- Task requirements -
Set down the records below in full, exactly as they read.

Records excerpted from a collection:
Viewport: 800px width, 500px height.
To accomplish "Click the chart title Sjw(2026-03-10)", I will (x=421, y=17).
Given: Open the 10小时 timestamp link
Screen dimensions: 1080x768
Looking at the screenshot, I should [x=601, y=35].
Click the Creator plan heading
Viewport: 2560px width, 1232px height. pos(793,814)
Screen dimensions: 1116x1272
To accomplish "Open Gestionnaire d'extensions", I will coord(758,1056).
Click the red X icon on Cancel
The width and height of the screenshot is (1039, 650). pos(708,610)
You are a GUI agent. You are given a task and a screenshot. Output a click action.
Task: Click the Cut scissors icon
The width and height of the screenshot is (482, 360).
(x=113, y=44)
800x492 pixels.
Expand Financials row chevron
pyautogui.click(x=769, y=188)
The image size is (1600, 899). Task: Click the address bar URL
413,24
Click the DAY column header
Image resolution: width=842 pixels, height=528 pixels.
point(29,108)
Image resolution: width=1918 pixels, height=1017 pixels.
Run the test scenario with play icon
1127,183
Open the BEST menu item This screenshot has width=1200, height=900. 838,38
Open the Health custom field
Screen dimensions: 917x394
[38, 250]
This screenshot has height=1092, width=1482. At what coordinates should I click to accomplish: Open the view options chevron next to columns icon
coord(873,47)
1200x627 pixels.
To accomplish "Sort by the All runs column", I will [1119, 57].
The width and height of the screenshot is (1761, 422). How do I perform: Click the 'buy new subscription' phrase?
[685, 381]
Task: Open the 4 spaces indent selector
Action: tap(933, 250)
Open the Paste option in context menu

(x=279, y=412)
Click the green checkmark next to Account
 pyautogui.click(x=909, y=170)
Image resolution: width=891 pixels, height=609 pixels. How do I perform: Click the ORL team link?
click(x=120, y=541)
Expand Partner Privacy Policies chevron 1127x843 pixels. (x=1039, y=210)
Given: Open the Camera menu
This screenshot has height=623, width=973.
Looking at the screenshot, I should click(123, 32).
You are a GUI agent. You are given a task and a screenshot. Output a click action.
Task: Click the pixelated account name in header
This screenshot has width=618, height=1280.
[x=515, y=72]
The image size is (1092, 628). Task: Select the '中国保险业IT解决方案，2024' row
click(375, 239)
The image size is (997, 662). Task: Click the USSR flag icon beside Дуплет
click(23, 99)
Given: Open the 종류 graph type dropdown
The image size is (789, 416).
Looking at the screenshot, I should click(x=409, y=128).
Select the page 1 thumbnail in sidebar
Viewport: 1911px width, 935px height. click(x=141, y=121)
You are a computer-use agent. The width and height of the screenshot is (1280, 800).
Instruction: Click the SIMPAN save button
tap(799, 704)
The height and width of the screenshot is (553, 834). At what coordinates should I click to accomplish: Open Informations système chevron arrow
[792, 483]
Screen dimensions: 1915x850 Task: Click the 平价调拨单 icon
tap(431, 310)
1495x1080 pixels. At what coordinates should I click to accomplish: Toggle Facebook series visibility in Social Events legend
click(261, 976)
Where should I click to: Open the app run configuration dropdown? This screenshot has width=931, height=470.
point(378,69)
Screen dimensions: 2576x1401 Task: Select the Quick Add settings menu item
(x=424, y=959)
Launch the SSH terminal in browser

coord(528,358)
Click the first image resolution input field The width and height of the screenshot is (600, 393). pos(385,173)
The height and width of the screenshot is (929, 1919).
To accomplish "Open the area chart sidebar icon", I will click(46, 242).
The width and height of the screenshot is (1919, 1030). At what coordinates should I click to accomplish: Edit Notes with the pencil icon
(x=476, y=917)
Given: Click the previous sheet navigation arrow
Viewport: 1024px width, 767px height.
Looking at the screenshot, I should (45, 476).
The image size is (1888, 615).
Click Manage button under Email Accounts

- Written answer -
Viewport: 800px width, 500px height.
To accomplish "Click the chart title Sjw(2026-03-10)", I will (x=421, y=17).
Given: Open the 10小时 timestamp link
Screen dimensions: 1080x768
Looking at the screenshot, I should [x=601, y=35].
Click the Creator plan heading
Viewport: 2560px width, 1232px height. pos(793,814)
Screen dimensions: 1116x1272
To accomplish "Open Gestionnaire d'extensions", I will coord(758,1056).
Click the red X icon on Cancel
The width and height of the screenshot is (1039, 650). pos(708,610)
You are a GUI agent. You are given a task and a screenshot. Output a click action.
Task: Click the Cut scissors icon
The width and height of the screenshot is (482, 360).
(x=113, y=44)
800x492 pixels.
Expand Financials row chevron
pyautogui.click(x=769, y=188)
The image size is (1600, 899). Task: Click the address bar URL
413,24
Click the DAY column header
Image resolution: width=842 pixels, height=528 pixels.
point(29,108)
Image resolution: width=1918 pixels, height=1017 pixels.
Run the test scenario with play icon
1127,183
Open the BEST menu item This screenshot has width=1200, height=900. 838,38
Open the Health custom field
Screen dimensions: 917x394
[38, 250]
This screenshot has height=1092, width=1482. At what coordinates should I click to accomplish: Open the view options chevron next to columns icon
coord(873,47)
1200x627 pixels.
To accomplish "Sort by the All runs column", I will [1119, 57].
The width and height of the screenshot is (1761, 422). How do I perform: Click the 'buy new subscription' phrase?
[685, 381]
Task: Open the 4 spaces indent selector
Action: tap(933, 250)
Open the Paste option in context menu

(x=279, y=412)
Click the green checkmark next to Account
 pyautogui.click(x=909, y=170)
Image resolution: width=891 pixels, height=609 pixels. How do I perform: Click the ORL team link?
click(x=120, y=541)
Expand Partner Privacy Policies chevron 1127x843 pixels. (x=1039, y=210)
Given: Open the Camera menu
This screenshot has height=623, width=973.
Looking at the screenshot, I should click(123, 32).
You are a GUI agent. You are given a task and a screenshot. Output a click action.
Task: Click the pixelated account name in header
This screenshot has width=618, height=1280.
[x=515, y=72]
The image size is (1092, 628). Task: Select the '中国保险业IT解决方案，2024' row
click(375, 239)
The image size is (997, 662). Task: Click the USSR flag icon beside Дуплет
click(23, 99)
Given: Open the 종류 graph type dropdown
The image size is (789, 416).
Looking at the screenshot, I should click(x=409, y=128).
Select the page 1 thumbnail in sidebar
Viewport: 1911px width, 935px height. click(x=141, y=121)
You are a computer-use agent. The width and height of the screenshot is (1280, 800).
Instruction: Click the SIMPAN save button
tap(799, 704)
The height and width of the screenshot is (553, 834). At what coordinates should I click to accomplish: Open Informations système chevron arrow
[792, 483]
Screen dimensions: 1915x850 Task: Click the 平价调拨单 icon
tap(431, 310)
1495x1080 pixels. At what coordinates should I click to accomplish: Toggle Facebook series visibility in Social Events legend
click(261, 976)
Where should I click to: Open the app run configuration dropdown? This screenshot has width=931, height=470.
point(378,69)
Screen dimensions: 2576x1401 Task: Select the Quick Add settings menu item
(x=424, y=959)
Launch the SSH terminal in browser

coord(528,358)
Click the first image resolution input field The width and height of the screenshot is (600, 393). pos(385,173)
The height and width of the screenshot is (929, 1919).
To accomplish "Open the area chart sidebar icon", I will click(46, 242).
The width and height of the screenshot is (1919, 1030). At what coordinates should I click to accomplish: Edit Notes with the pencil icon
(x=476, y=917)
Given: Click the previous sheet navigation arrow
Viewport: 1024px width, 767px height.
Looking at the screenshot, I should (45, 476).
The image size is (1888, 615).
Click Manage button under Email Accounts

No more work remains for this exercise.